**SUPPLIED RECORDS:**

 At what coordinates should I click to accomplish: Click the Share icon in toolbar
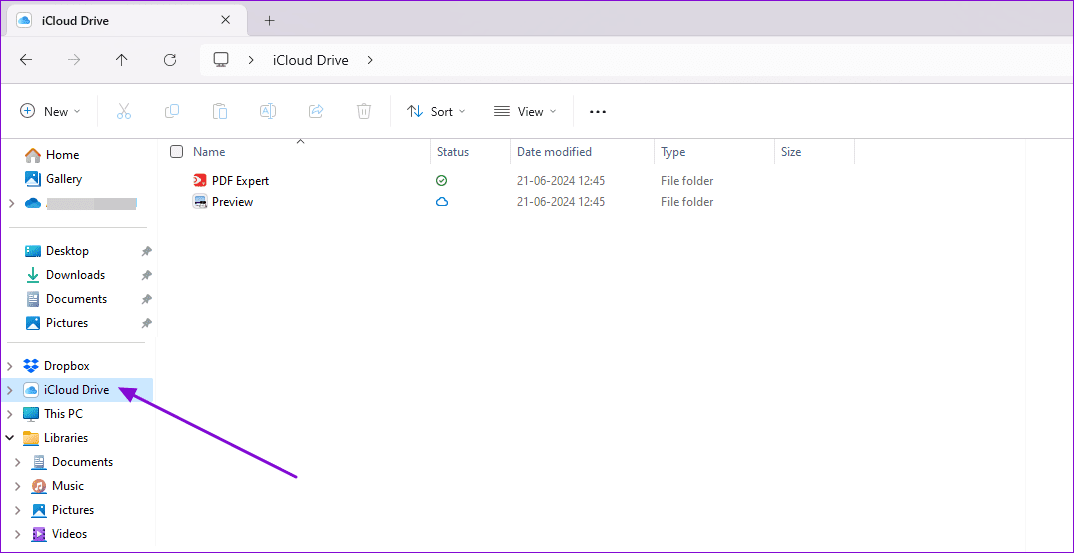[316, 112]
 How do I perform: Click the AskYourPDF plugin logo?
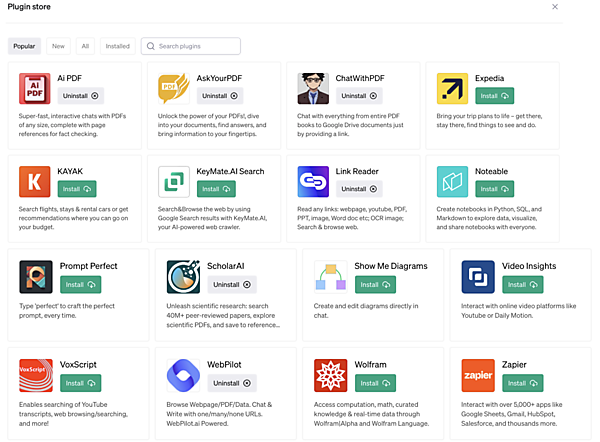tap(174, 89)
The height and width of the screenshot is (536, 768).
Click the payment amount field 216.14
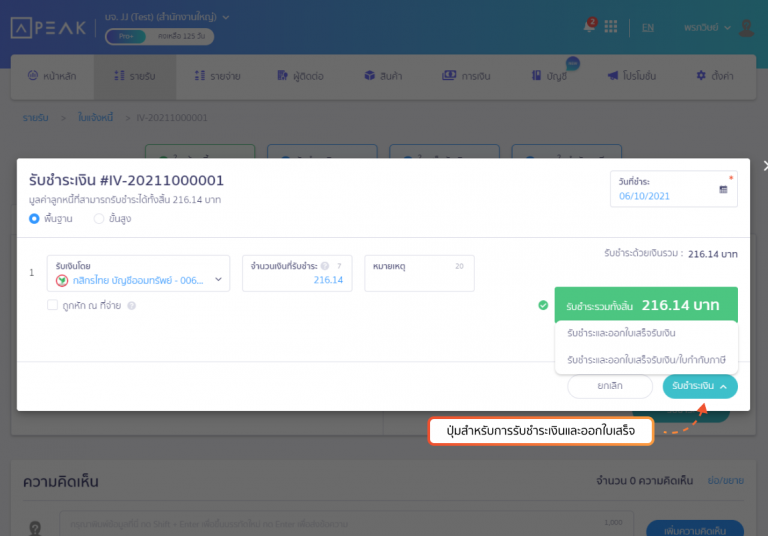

**TASK TO CARRY OUT:**
Omit all images when repeating the data above exactly.

**RESULT BELOW:**
 At what coordinates should I click to accomplish: Click the Share icon in toolbar
[316, 112]
 How do I perform: Click the AskYourPDF plugin logo?
tap(174, 89)
The height and width of the screenshot is (536, 768).
Click the payment amount field 216.14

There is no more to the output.